Sieben Forderungen und viele Unterstützer

Auch die Politikwissenschafterin und Leiterin des Momentum Instituts, Barbara Blaha, sieht negative Folgen dieses Systems auf die Arbeitswelt und die damit einhergehenden arbeitsmarktpolitischen Probleme: „Wir brauchen neue Mittel für Umschulungen und mehr AMS-Mitarbeiter*innen, um die Rekordarbeitslosigkeit zu bekämpfen. Das will man aber nicht tun, stattdessen soll der Algorithmus dieses politische Problem technisch lösen – auf Kosten der Arbeitslosen.“

Neben Momentum Institut unterstützen bereits viele andere Organisationen unsere sieben Forderungen: Mehr Transparenz, eine rein freiwillige Teilnahme am System, ein Recht auf Information und das Begehren, zu fördern statt zu strafen. Die Forderungen sind im Detail auf amsalgorithmus.at gelistet. (siehe unten im Detail)

Aus wissenschaftlicher und evidenzbasierter Sicht liefert Ben Wagner von der Wirtschaftsuniversität Wien noch zahlreiche Gründe gegen dieses unfaire System, aus dem sich auch die Forderung nach einem allgemeinen Risikocheck für Algorithmen ableitet: „Technische Systeme sind besonders geeignet, bestehende Diskriminierungen zu verstärken und verstetigen.
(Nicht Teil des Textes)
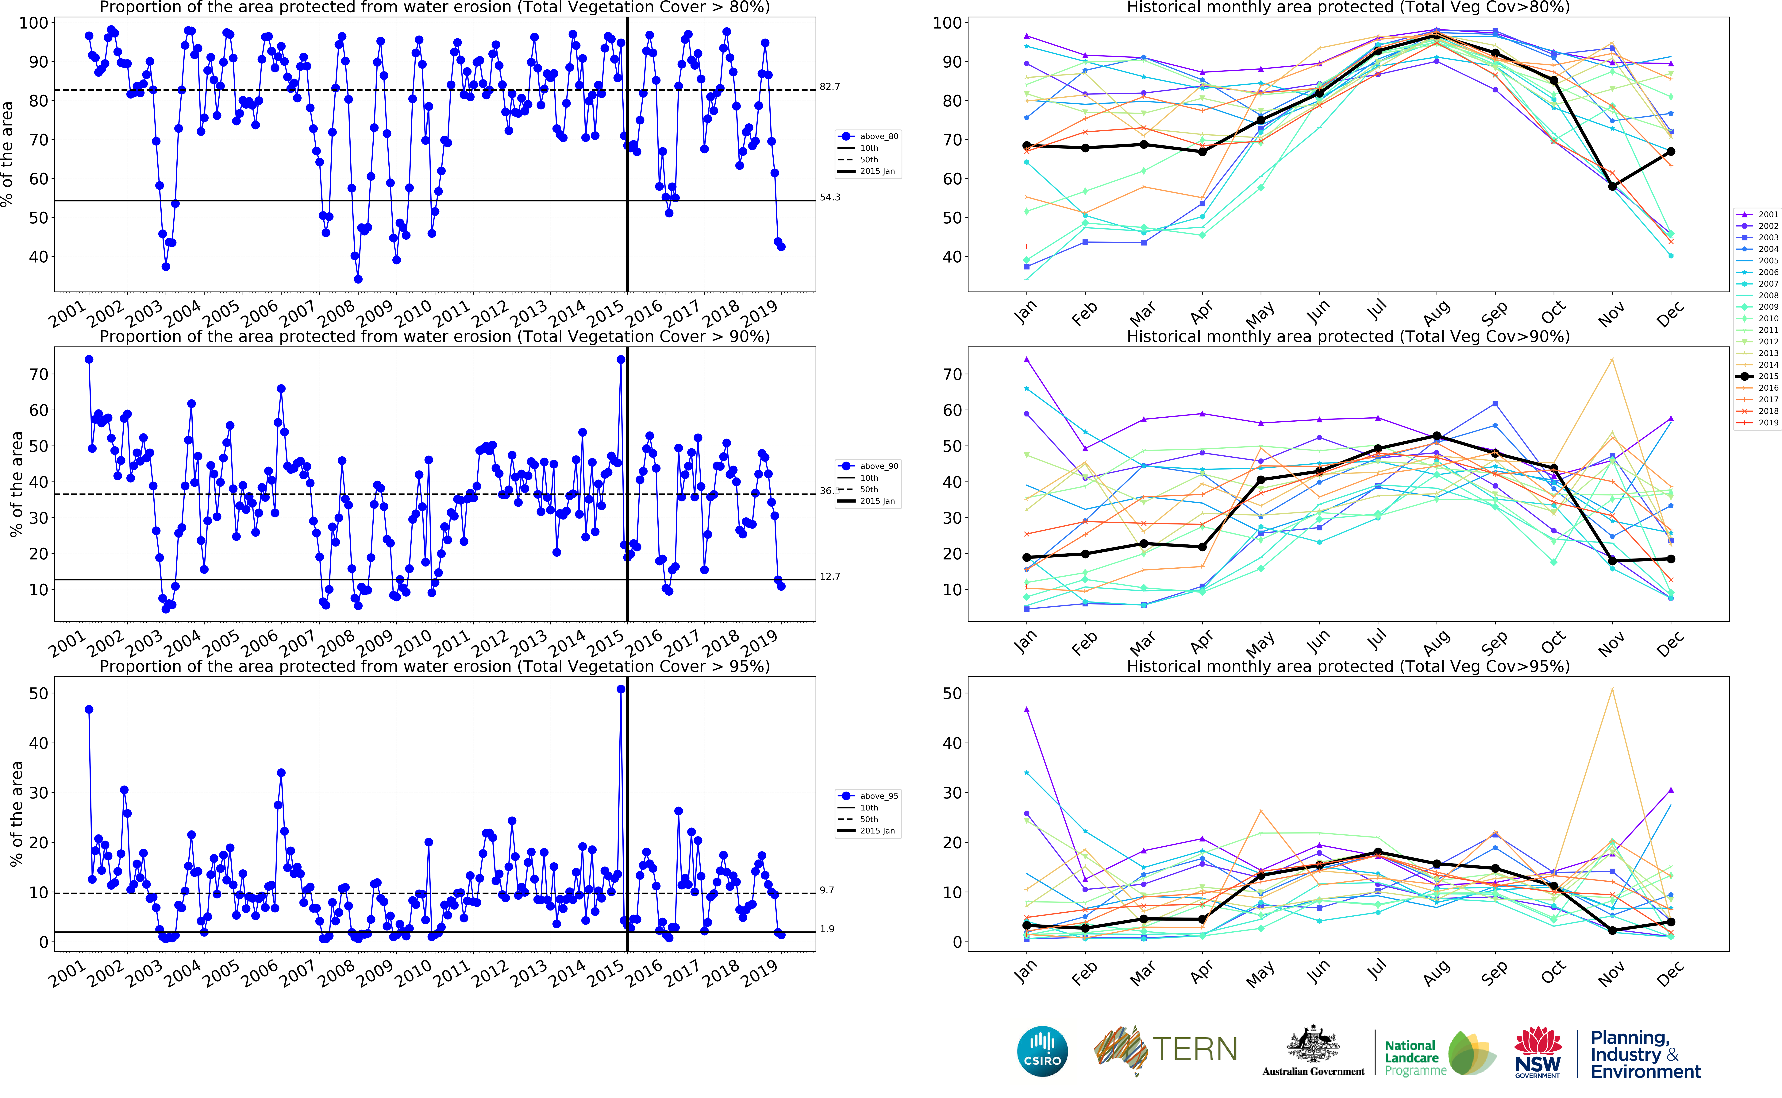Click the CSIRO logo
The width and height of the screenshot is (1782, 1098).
[x=1042, y=1052]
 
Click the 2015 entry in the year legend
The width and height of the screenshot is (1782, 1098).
[x=1768, y=376]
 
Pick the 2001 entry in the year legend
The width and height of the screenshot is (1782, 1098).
[x=1768, y=214]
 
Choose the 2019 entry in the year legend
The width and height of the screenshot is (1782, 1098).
[x=1768, y=423]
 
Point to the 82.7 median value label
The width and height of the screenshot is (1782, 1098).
[x=830, y=86]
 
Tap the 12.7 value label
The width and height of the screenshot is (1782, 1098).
[x=830, y=577]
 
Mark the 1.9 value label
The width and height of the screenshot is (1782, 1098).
[x=827, y=929]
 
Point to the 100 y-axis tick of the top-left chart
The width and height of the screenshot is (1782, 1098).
[x=33, y=23]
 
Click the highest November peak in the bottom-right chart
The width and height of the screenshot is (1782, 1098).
[x=1612, y=689]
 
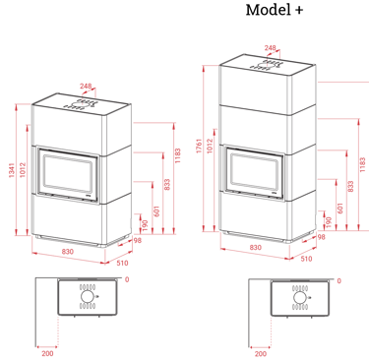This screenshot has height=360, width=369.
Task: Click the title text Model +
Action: point(275,10)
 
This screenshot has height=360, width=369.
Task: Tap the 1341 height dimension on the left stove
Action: point(12,170)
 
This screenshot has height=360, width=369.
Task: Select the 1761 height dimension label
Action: point(199,147)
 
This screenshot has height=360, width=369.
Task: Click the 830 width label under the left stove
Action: point(67,252)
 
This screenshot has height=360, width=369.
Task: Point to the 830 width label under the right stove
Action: point(256,247)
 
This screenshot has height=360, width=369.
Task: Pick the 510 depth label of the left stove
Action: point(122,263)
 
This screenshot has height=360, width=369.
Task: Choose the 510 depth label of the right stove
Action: point(306,259)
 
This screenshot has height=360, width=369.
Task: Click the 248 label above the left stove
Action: point(86,87)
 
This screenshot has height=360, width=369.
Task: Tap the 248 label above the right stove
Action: point(270,48)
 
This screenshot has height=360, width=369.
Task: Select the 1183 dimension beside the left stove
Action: point(177,155)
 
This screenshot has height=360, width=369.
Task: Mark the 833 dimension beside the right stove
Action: point(350,187)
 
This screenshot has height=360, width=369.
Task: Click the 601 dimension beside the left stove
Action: point(156,211)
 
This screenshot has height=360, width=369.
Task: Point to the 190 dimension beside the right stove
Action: point(329,222)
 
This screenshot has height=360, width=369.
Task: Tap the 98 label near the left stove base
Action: point(138,240)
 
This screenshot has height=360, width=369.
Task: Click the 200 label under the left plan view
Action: point(47,353)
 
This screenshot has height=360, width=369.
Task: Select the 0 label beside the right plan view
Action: point(339,280)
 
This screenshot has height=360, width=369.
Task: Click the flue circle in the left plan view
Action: point(88,297)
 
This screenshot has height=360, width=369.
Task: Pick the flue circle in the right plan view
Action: point(299,298)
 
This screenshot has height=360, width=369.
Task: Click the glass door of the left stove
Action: point(68,175)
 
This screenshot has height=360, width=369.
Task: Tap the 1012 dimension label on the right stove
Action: point(210,146)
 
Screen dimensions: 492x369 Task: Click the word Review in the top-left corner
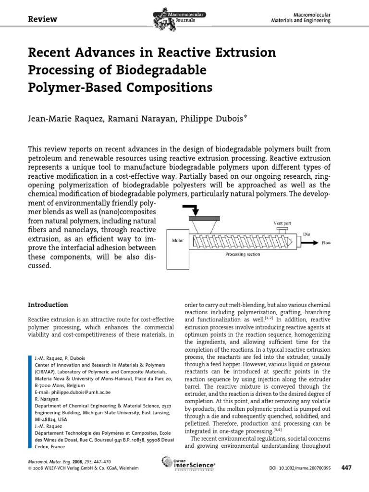[43, 19]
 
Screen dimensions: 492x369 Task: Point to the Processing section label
[244, 255]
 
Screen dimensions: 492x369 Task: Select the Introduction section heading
[48, 305]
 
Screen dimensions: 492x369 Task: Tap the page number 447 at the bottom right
[346, 467]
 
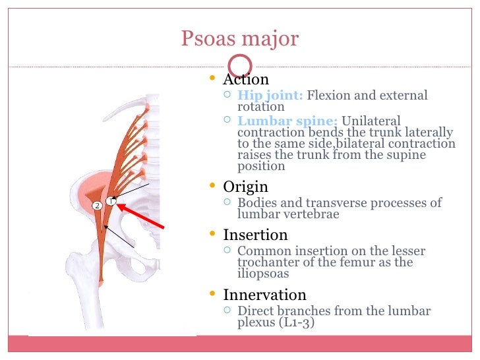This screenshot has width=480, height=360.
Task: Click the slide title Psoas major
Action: (x=239, y=39)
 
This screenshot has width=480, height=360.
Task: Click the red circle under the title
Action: (x=240, y=65)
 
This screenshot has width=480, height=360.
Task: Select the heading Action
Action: (x=246, y=80)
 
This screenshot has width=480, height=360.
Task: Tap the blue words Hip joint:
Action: (x=270, y=96)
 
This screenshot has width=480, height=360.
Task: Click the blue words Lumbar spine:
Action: (x=287, y=121)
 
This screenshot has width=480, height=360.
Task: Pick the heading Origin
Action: (x=245, y=187)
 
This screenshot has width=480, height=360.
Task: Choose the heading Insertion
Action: (x=255, y=235)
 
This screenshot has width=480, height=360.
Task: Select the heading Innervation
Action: (x=264, y=295)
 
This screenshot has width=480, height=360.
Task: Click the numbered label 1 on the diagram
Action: (x=111, y=201)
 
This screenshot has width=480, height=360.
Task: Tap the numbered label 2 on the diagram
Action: (x=96, y=206)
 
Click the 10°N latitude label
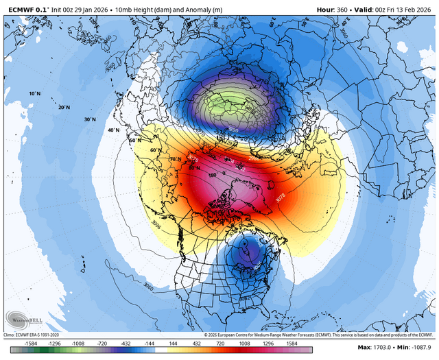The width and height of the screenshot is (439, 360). click(x=34, y=93)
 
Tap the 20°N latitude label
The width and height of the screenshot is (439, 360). click(x=64, y=108)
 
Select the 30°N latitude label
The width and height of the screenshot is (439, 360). click(x=89, y=119)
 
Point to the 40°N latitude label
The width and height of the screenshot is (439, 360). click(x=113, y=130)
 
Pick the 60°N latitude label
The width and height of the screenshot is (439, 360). click(x=155, y=149)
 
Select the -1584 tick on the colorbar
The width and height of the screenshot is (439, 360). click(x=30, y=344)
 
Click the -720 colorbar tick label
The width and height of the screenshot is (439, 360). click(x=104, y=344)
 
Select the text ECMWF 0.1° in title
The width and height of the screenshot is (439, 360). click(x=25, y=7)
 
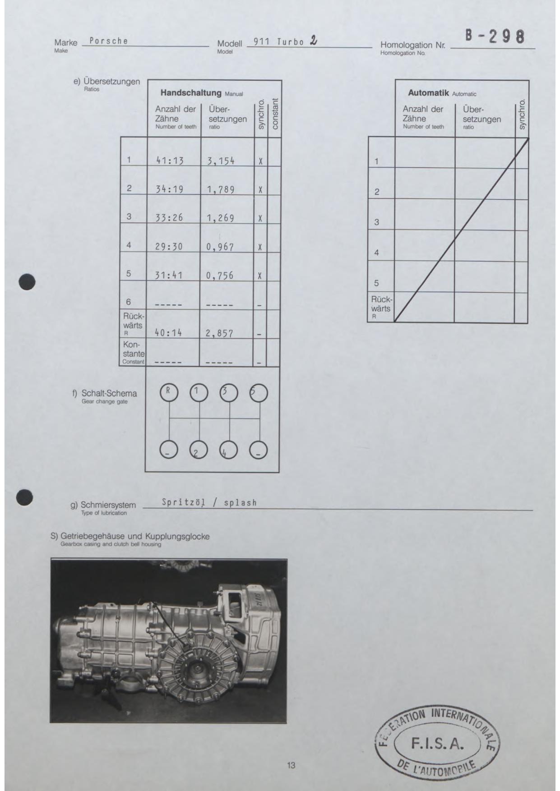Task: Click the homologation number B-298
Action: pyautogui.click(x=495, y=37)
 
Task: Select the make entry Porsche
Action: pyautogui.click(x=109, y=41)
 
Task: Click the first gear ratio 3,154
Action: pyautogui.click(x=221, y=161)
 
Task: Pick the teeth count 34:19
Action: pyautogui.click(x=169, y=189)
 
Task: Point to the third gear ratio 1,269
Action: pyautogui.click(x=221, y=218)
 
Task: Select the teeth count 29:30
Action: pyautogui.click(x=169, y=247)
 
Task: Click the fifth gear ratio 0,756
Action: pyautogui.click(x=220, y=276)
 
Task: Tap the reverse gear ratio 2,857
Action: pyautogui.click(x=220, y=334)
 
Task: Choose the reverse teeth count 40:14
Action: pyautogui.click(x=169, y=333)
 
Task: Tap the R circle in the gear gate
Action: pyautogui.click(x=169, y=393)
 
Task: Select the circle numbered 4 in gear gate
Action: pyautogui.click(x=228, y=450)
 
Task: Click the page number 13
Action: pyautogui.click(x=291, y=765)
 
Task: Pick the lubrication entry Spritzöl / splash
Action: pyautogui.click(x=209, y=502)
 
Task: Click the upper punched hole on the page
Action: pyautogui.click(x=27, y=282)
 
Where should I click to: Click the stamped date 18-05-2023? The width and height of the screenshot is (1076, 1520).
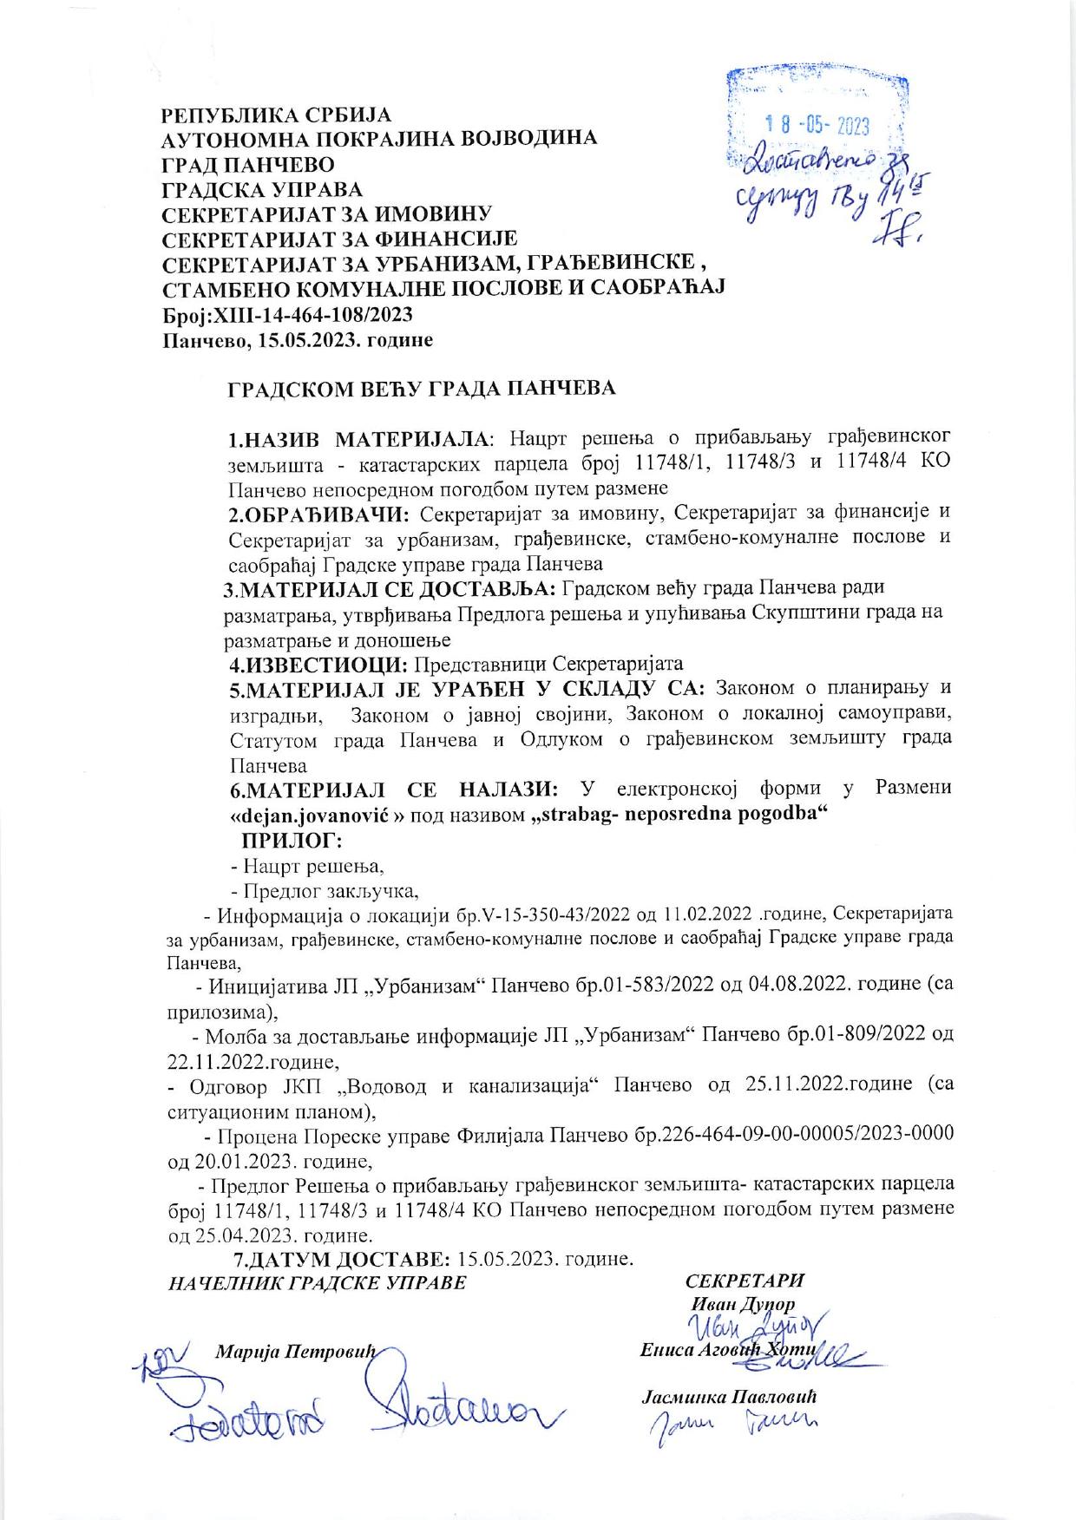[x=820, y=127]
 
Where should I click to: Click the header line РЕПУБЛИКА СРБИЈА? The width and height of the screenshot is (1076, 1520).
[x=278, y=115]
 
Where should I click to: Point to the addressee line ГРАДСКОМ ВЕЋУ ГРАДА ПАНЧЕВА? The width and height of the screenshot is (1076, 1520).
[x=422, y=389]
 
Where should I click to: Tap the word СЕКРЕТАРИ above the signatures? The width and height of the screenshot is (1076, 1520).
[x=745, y=1281]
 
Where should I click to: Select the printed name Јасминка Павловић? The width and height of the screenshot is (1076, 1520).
[x=730, y=1399]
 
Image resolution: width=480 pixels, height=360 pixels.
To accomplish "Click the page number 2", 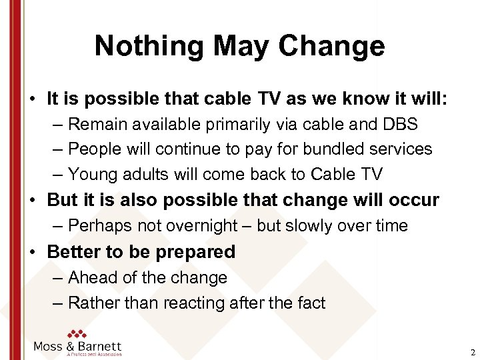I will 473,352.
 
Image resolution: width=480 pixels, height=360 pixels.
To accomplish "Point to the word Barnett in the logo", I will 100,347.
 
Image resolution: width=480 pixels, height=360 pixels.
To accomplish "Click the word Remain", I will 94,124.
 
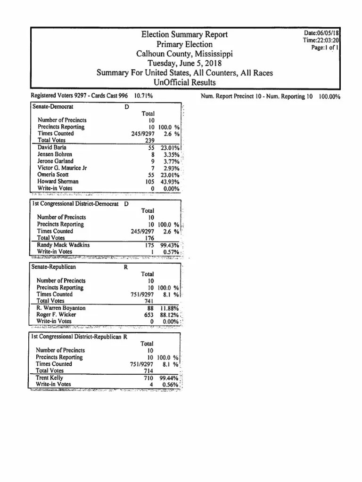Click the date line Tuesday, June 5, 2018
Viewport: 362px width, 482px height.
pos(184,64)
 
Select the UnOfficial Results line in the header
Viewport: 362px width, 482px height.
pos(184,83)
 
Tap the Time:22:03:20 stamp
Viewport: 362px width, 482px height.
pos(321,40)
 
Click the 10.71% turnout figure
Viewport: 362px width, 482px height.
pos(143,96)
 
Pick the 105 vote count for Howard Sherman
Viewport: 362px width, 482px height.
pos(150,181)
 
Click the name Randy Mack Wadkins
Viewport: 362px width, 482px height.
pos(63,245)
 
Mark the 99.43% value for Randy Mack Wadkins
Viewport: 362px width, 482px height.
pos(168,245)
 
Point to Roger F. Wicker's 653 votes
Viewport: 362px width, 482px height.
pos(149,314)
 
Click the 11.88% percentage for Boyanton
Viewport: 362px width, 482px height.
pos(168,308)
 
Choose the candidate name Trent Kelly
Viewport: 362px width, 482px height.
pos(49,378)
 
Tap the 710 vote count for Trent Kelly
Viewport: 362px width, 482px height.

Daher sind vollständige Transparenz und unabhängige Audits von technischen Systemen die für die öffentliche Daseinsvorsorge genutzt werden so wichtig, um jede möglich Diskriminierung auszuschließen bevor sie eingesetzt werden."

Ministerin Aschbacher soll jetzt noch rechtzeitig den Stecker ziehen!

Die sieben Forderungen im Detail:

  1. Menschen, nicht Computer sollen entscheiden



    Menschen sollen anhand nachvollziehbarer Kriterien über 
den Zugang zu staatlichen Leistungen entscheiden, statt Entscheidungen eines Computers nur abzunicken.



    Der AMS Algorithmus ist abzulehnen und muss abgeschaltet werden. Ein Computer darf nicht über menschliche Schicksale entscheiden und der Zugang zu staatlichen Leistungen darf nicht von einem Computer reguliert werden. Entscheidungen müssen nachvollziehbar, transparent und mit menschlichem Maß getroffen werden. Das System ein gefährlicher Präzedenzfall politische Entscheidungen an Algorithmen auszulagern.



    Selbst wenn das System (noch) keine vollautomatischen Entscheidungen treffen sollte, darf es auch keine Entscheidungen vorgeben, die durch das AMS-Personal nur noch abgenickt werden. Die AMS-Beratungstermine dauern meist nur 15 Minuten und besteht enormer Rechtfertigungsdruck dem Computer nicht zu widersprechen.


  2. Fähigkeiten fördern, statt Schwächen bestrafen

    



    Mehr Bildung ermöglichen, durch Förderung und Ermöglichung von (Weiter-)Bildung



    Menschen sollen aufgrund ihrer Fähigkeiten und Stärken gefördert werden, dazu braucht es eine Aufstockung der Weiterbildungs- und Schulungsmaßnahmen von Arbeitssuchenden.

    



    Es muss es Arbeitssuchenden erlaubt werden ein Uni- oder FH-Studium zu beginnen (dies ist derzeit nur dann erlaubt, wenn Arbeitssuchende schon zu Berufszeiten parallel studiert haben). Auch soll das AMS selbstbezahlte Weiterbildungen z.B. Kurse, die nur wenige Tage dauern, erlauben.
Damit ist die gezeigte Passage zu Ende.